### TASK INSTRUCTIONS
Copy each line of the following data that contains "screenshot".

### TASK MATERIAL
[Start of section]

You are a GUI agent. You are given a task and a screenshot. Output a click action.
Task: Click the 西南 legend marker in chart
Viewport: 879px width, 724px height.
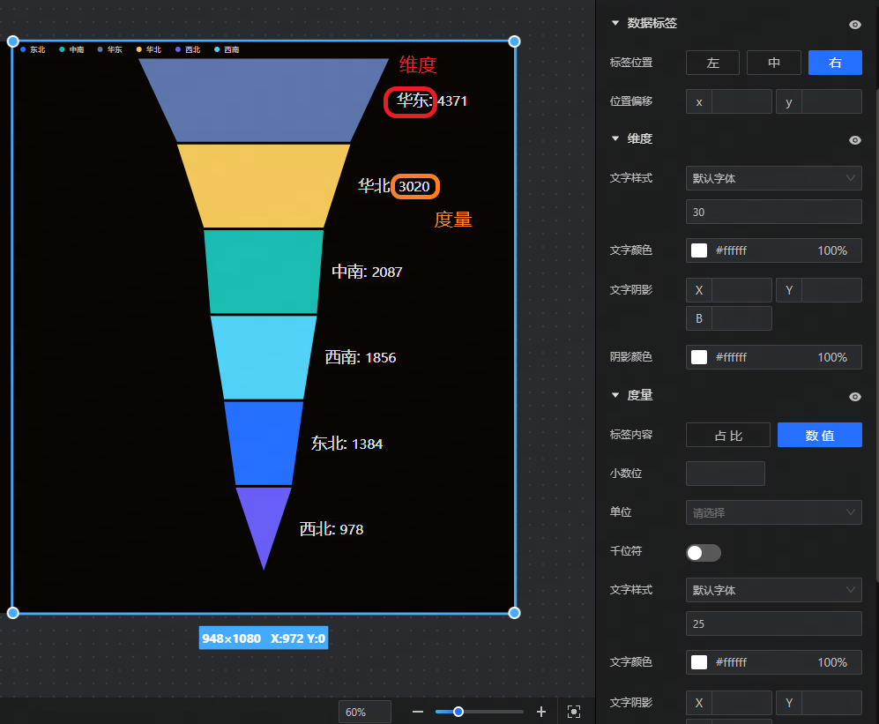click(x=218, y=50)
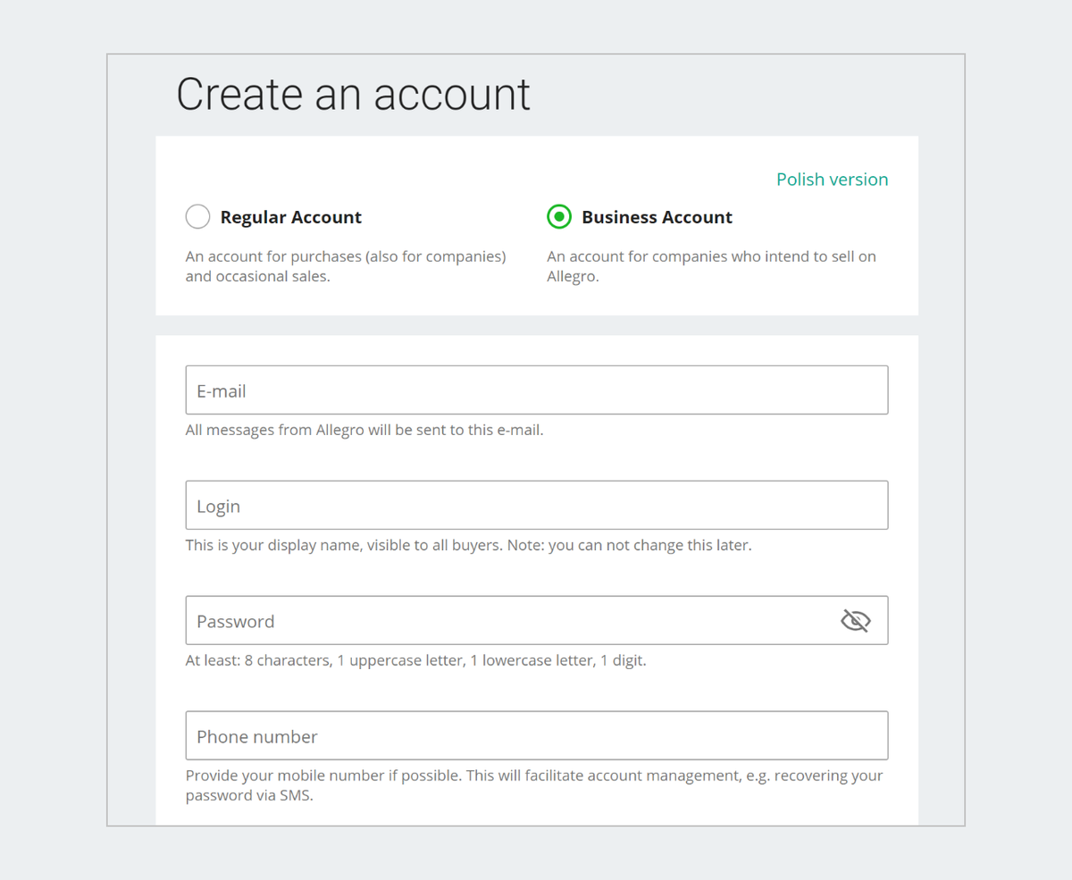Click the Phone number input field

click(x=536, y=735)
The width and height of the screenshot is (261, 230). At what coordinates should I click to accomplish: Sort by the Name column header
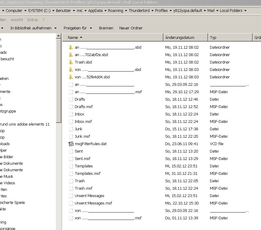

[End of section]

### WRITTEN ANSWER
You are a GUI agent. You are given a task and a screenshot. Output a click action.
The width and height of the screenshot is (261, 230). At what coordinates should I click to accomplish: Sort by the Name column header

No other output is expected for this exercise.